Exploiting aCropalypse: Recovering Truncated PNGs

By David Buchanan, 18^th March 2023

This article assumes you’ve already heard about the aCropalypse vulnerability, aka CVE-2023-21036. If not, go read about it here (oops, this page doesn't exist yet. Read this tweet in the meantime).

For me, it all started with the following conversation:

Simon — 2023-01-02 15:16

can you decompress a zlib stream which is missing the first say 0x10000 bytes
but you still have 0x100000 bytes of the data trailing it
is that possible

nicolás — 2023-01-02 15:22

I doubt it because you could have gigabytes of data that all depend on data referenced from the first few bytes
It might be doable if you have the corresponding uncompressed data but you're missing the zlib stream
Sounds like a Retr0id task either way

Simon — 2023-01-02 15:24

if it is possible i've found a massive security flaw

Retr0id — 2023-01-02 15:27

possible but hard
there's no easy way to re-sync a truncated zlib stream

Simon — 2023-01-02 15:27

can i dm you about this

Retr0id — 2023-01-02 15:27

sure

At this point in time, Simon was asking the question in an abstract sense, so as not to give away the nature of the vulnerability.

Nicolás’ and my initial responses were both correct, in the general case.

Zlib uses DEFLATE compression, which itself makes use of LZ77 and Huffman Coding techniques. Nicolas’ answer is based on the fact that LZ77 works by replacing repeated data with backreferences to a previous occurrence. If you’re missing that prior data, then you’ll never be able to resolve backreferences to it.

My answer was based on the fact that zlib streams can use dynamic Huffman coding, where a custom Huffman tree is defined at the start of a block. This tree is used to encode symbols for the rest of that block. It's near-impossible to decompress Huffman-coded data without knowing the tree used—almost like trying to decrypt an encrypted message without knowing the key.

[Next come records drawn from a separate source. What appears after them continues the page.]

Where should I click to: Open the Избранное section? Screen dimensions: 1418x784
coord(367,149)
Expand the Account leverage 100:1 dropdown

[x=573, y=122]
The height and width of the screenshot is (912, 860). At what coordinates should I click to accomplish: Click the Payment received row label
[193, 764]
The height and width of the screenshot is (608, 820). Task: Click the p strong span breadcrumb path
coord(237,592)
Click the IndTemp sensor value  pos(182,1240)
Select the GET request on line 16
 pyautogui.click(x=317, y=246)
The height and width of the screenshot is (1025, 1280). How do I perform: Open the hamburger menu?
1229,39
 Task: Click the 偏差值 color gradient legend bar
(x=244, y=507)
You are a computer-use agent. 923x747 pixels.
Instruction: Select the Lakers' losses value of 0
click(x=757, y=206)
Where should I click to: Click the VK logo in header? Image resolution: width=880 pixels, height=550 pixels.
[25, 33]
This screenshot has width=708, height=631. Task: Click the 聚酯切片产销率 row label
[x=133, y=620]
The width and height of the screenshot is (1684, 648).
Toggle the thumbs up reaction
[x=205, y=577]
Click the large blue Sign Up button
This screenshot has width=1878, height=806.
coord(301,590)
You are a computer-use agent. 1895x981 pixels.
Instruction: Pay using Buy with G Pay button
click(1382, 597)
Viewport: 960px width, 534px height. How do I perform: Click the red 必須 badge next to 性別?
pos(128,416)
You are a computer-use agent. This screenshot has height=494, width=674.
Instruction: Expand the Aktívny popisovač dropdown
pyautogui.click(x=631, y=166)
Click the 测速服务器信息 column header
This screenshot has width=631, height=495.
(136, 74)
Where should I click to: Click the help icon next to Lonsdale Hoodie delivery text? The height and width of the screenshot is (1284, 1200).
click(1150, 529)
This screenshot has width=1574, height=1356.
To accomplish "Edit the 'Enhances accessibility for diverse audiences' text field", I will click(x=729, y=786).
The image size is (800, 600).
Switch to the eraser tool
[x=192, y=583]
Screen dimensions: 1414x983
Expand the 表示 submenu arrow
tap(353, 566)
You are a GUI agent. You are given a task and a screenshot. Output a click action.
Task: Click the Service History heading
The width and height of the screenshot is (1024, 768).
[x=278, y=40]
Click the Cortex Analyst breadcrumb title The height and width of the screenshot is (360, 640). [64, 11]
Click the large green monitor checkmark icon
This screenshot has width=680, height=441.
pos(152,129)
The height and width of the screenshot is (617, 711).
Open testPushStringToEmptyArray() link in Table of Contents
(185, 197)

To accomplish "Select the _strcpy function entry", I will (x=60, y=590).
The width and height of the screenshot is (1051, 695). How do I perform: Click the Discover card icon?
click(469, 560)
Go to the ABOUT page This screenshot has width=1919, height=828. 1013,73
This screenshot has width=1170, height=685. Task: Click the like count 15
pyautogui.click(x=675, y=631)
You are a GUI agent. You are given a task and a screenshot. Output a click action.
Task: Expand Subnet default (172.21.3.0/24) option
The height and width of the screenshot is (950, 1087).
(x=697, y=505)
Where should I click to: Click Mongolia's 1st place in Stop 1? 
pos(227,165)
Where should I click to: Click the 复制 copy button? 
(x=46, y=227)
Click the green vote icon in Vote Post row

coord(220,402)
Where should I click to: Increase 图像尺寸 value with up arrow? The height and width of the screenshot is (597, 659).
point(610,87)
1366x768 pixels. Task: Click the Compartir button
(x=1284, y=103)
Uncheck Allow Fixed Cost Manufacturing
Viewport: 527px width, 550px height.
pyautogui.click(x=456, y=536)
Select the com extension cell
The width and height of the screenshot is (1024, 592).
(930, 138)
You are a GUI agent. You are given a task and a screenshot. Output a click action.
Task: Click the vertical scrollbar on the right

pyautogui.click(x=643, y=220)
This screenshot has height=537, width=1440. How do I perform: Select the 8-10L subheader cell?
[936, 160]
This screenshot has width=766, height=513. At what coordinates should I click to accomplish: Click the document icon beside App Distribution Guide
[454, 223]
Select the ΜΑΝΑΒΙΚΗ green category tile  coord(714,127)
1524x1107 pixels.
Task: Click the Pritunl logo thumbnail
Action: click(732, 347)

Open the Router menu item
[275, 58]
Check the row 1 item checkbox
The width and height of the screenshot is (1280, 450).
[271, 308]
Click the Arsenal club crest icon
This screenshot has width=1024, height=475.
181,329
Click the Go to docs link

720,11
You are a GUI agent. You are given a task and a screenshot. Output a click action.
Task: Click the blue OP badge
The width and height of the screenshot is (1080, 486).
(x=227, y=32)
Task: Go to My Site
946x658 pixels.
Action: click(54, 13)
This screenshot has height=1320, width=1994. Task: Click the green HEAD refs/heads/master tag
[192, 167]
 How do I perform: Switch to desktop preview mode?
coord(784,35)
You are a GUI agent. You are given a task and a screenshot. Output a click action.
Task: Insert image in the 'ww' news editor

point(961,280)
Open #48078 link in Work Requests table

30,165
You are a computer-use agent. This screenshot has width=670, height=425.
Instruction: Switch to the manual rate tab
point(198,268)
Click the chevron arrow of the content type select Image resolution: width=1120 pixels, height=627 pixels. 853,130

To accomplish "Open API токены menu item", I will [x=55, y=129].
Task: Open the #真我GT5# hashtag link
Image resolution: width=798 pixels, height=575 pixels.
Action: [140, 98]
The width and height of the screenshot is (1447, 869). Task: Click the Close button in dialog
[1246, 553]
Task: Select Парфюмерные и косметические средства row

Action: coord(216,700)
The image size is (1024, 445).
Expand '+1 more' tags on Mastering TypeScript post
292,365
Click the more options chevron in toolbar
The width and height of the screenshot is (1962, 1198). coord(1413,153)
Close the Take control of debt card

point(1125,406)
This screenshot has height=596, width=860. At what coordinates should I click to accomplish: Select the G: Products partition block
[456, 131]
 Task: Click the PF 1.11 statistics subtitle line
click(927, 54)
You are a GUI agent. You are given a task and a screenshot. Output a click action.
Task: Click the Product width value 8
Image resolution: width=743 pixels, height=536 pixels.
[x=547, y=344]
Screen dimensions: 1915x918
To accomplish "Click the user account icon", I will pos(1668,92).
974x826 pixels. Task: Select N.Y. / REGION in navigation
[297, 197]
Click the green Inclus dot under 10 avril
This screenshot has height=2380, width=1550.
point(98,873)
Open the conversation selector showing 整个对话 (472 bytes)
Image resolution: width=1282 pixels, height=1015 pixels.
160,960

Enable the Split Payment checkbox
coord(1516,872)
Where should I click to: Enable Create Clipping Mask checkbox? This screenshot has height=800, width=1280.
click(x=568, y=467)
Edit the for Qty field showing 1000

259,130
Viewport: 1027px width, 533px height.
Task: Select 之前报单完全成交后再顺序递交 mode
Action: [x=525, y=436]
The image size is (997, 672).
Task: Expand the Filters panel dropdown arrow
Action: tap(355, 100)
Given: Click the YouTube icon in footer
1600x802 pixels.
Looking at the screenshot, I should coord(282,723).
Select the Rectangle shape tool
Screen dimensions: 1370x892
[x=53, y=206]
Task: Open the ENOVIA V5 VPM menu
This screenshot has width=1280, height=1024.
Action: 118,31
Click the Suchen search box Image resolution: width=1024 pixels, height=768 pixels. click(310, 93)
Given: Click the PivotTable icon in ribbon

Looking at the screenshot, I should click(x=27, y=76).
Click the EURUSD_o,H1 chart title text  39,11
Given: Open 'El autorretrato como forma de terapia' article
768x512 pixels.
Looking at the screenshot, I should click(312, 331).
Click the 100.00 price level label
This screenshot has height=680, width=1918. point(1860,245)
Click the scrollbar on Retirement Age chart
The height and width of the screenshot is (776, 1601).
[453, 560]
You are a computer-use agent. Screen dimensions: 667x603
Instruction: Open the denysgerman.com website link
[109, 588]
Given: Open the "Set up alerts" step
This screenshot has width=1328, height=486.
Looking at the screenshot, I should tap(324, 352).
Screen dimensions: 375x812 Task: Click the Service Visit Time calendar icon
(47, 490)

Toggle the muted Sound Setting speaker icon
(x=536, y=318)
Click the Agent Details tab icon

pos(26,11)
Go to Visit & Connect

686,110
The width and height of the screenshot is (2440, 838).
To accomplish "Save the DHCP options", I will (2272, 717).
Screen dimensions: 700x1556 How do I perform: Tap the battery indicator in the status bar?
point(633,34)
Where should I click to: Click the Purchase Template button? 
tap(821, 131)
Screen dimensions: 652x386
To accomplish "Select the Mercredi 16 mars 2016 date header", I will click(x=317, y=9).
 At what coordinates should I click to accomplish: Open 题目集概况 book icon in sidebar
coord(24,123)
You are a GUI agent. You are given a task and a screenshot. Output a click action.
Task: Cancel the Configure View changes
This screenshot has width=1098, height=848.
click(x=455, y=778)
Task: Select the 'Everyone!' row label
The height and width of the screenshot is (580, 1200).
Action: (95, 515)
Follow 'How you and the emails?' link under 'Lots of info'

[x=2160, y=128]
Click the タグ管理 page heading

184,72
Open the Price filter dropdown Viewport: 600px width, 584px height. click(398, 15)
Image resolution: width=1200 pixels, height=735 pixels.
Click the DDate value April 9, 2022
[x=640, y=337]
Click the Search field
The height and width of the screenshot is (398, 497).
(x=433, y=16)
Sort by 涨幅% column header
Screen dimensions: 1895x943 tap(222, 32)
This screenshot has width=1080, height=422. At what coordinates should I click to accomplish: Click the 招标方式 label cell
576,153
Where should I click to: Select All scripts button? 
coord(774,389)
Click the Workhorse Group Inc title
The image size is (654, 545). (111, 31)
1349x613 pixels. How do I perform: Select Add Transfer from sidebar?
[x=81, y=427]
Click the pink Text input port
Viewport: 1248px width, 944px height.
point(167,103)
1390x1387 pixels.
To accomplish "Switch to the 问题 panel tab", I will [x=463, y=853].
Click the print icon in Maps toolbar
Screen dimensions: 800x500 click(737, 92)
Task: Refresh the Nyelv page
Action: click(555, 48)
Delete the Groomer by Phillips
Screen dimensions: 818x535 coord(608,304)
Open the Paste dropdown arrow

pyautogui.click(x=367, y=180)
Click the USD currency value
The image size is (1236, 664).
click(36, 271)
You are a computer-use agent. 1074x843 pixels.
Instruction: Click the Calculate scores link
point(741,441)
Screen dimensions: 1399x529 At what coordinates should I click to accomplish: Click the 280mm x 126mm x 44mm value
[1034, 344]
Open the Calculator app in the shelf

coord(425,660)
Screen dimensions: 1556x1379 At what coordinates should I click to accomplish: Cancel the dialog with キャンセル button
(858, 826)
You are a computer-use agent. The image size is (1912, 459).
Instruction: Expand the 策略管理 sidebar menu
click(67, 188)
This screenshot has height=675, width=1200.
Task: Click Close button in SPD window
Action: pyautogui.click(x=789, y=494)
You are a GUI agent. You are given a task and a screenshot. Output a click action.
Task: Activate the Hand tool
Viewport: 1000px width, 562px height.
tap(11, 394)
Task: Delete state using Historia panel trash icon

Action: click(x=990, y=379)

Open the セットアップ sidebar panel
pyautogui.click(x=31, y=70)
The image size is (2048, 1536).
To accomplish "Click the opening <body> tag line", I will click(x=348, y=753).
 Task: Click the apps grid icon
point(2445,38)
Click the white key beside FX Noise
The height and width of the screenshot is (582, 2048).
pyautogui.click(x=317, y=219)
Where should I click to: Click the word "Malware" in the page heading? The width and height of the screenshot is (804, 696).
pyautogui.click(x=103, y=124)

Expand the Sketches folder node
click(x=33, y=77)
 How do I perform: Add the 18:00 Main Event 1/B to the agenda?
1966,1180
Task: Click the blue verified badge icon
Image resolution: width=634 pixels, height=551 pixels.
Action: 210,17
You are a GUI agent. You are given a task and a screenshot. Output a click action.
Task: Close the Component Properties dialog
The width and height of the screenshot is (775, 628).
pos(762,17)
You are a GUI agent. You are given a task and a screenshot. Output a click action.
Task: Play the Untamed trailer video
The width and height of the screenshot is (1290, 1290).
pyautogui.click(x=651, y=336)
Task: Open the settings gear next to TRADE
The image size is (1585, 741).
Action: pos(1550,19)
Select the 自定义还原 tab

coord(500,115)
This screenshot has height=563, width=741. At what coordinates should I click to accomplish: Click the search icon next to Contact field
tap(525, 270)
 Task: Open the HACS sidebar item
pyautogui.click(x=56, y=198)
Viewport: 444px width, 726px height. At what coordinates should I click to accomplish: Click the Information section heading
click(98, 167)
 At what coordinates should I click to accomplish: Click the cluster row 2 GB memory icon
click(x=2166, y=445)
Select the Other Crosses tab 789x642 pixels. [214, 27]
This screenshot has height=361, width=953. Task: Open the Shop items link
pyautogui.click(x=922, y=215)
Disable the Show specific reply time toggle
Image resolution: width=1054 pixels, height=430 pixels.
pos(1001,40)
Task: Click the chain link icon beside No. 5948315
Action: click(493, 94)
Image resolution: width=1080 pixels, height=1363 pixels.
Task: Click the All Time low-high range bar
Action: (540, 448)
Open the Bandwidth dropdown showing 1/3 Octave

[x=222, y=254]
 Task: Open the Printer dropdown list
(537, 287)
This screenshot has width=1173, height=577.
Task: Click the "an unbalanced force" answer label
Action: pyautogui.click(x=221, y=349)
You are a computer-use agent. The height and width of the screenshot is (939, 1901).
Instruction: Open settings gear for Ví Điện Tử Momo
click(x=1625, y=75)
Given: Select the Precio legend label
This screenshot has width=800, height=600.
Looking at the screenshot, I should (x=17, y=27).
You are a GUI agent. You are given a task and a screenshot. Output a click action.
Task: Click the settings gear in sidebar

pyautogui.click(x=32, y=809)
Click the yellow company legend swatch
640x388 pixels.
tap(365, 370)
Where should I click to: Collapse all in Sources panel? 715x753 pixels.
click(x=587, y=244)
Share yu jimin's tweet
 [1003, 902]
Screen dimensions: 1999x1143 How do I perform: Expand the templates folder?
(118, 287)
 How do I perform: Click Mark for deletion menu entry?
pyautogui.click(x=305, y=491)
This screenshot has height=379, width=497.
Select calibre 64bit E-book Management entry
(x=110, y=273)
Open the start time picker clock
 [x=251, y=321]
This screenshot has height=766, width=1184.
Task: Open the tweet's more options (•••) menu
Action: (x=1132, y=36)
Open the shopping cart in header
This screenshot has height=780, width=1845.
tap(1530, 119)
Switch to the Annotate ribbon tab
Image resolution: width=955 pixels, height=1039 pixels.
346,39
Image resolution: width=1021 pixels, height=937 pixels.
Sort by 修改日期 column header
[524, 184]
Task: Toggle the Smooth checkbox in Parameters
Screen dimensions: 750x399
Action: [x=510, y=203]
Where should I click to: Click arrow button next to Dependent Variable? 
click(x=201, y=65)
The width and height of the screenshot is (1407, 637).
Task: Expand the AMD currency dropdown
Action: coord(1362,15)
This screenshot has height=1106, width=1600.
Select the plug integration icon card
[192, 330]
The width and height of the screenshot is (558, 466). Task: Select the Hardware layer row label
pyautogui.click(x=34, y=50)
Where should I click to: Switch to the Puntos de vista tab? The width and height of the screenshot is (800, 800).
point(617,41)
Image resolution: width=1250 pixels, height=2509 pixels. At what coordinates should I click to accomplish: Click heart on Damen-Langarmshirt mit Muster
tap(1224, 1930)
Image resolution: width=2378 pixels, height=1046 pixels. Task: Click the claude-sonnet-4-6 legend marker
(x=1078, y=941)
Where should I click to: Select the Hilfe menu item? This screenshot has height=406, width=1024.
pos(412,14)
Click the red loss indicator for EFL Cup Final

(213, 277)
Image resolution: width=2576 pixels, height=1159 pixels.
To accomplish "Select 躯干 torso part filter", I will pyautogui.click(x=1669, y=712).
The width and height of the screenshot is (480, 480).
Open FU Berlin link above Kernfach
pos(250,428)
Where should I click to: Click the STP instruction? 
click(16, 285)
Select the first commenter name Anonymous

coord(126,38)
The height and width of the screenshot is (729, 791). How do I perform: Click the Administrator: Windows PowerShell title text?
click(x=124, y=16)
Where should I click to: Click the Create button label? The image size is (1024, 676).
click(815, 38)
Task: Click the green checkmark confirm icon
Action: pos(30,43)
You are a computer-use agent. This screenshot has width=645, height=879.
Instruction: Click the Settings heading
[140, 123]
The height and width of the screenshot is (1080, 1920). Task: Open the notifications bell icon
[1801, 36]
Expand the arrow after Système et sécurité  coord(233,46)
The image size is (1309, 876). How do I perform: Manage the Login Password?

These two issues make it sound like an impossible problem to solve in the general case, and that’s true! However, we’re not dealing with the general case here—there’s a specific scenario. You already know the scenario because you read the title of this post, but I found out when Simon explained it to me privately:

SimonTime — 2023-01-02 15:28

so basically the pixel 7 pro, when you crop and save a screenshot, overwrites the image with the new version, but leaves the rest of the original file in its place

Retr0id — 2023-01-02 15:28

ohhhhhhh wow

SimonTime — 2023-01-02 15:28

so if you were to take a screenshot of an app which shows your address on screen, then crop it, if you could recover the information somehow that's a big deal

Retr0id — 2023-01-02 15:29

yeah that does sound pretty big
so uh, I just started drinking a can of monster
I am well positioned to start writing code to do this lol

SimonTime — 2023-01-02 15:29

i'll send you some samples

At this point in time, I had all sorts of cryptanalysis-adjacent ideas swirling around in my head. If we knew what some sub-section of the screenshot was supposed to look like (due to having the cropped version), that would act as a "known plaintext". By modelling Huffman coding as a cryptographic cipher, with the unknown Huffman tree as the key, we might be able to crack it.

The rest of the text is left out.